Data to examine –
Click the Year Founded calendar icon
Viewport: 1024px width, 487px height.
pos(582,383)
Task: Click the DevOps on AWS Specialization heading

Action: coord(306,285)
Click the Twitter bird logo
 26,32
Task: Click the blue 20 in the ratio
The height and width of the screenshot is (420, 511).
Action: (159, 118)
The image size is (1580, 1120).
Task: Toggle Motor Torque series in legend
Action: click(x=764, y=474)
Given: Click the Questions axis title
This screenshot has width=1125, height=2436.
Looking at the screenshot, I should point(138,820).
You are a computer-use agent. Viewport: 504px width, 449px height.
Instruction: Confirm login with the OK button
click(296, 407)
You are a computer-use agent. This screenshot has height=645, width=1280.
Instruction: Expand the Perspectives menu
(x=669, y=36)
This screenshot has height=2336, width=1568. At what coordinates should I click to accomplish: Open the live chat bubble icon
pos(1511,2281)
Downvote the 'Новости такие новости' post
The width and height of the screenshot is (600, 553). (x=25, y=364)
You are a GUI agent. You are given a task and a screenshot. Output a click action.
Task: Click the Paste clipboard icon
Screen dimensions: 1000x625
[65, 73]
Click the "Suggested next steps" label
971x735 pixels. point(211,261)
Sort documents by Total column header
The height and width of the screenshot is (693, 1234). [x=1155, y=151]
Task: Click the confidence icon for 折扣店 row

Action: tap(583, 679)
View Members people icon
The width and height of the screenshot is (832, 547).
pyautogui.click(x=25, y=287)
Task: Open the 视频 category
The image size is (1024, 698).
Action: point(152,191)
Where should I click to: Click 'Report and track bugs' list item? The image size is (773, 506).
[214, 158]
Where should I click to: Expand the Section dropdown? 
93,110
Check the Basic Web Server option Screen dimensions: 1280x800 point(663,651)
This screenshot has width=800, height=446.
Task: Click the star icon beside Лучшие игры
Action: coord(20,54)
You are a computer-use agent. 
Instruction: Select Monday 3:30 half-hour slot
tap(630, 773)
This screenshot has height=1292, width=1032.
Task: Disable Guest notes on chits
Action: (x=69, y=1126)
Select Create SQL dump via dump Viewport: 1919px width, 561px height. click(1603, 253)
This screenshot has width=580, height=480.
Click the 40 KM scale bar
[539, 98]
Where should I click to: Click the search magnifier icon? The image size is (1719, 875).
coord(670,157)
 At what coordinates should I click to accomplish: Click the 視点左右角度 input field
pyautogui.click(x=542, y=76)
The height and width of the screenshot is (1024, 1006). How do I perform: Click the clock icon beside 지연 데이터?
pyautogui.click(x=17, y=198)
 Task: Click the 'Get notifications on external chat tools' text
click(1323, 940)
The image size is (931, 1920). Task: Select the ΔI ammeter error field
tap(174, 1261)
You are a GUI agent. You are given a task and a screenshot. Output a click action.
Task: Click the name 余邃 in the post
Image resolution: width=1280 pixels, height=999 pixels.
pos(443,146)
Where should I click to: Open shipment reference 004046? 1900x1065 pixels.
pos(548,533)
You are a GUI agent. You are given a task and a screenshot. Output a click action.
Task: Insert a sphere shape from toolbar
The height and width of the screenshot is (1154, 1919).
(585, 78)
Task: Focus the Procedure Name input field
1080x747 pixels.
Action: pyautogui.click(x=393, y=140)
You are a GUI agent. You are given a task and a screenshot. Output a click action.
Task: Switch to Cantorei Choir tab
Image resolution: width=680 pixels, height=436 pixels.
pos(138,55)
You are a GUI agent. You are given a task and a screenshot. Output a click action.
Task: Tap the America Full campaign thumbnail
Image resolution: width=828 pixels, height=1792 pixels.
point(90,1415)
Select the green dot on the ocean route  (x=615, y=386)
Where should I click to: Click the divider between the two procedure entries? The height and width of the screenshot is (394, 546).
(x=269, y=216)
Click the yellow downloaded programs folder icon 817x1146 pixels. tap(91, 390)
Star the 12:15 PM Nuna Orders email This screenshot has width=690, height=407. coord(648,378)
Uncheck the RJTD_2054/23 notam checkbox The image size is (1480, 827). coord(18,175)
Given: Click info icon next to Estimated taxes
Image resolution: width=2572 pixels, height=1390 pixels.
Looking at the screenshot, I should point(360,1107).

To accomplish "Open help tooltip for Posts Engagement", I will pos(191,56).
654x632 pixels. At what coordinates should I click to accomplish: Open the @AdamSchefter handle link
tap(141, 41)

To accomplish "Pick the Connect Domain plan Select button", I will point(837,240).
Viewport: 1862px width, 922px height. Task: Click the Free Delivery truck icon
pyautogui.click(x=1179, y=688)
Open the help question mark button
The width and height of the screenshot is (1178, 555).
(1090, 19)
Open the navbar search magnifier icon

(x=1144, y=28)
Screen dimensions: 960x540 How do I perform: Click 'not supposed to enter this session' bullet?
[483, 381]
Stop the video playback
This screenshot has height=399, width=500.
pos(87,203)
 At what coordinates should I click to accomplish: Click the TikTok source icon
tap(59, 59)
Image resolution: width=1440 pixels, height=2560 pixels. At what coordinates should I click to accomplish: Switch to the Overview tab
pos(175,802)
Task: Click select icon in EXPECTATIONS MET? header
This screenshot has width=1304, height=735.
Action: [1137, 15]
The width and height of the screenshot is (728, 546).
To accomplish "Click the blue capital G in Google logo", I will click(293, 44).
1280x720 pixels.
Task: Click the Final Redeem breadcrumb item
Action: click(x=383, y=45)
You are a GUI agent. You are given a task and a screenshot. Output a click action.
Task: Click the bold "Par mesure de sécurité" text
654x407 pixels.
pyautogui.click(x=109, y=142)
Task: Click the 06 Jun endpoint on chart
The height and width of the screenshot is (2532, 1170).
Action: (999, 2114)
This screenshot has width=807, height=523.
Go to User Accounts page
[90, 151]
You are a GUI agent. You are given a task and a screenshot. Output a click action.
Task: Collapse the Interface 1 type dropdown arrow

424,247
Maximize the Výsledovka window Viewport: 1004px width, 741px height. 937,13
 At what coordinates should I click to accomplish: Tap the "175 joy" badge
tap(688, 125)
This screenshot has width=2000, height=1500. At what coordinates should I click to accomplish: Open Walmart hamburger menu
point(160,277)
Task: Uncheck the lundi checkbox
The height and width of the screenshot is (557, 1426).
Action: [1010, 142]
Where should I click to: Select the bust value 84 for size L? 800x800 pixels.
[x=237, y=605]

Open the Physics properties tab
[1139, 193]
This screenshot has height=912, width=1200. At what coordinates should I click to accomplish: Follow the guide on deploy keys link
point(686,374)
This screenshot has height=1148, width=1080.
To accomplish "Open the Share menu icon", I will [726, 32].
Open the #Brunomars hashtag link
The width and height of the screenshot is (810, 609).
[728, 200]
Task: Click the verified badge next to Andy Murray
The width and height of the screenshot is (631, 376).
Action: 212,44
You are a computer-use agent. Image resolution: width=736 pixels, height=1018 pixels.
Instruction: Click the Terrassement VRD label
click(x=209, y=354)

Problem to work on –
Working from the entries above, find every line in which the word "computer" occurs and copy it.

Answer for this exercise –
You are a computer-use agent. Viewport: 504px width, 449px height.
You are a computer-use agent. This screenshot has height=645, width=1280.
You are a computer-use agent. 
You are a computer-use agent. Image resolution: width=736 pixels, height=1018 pixels.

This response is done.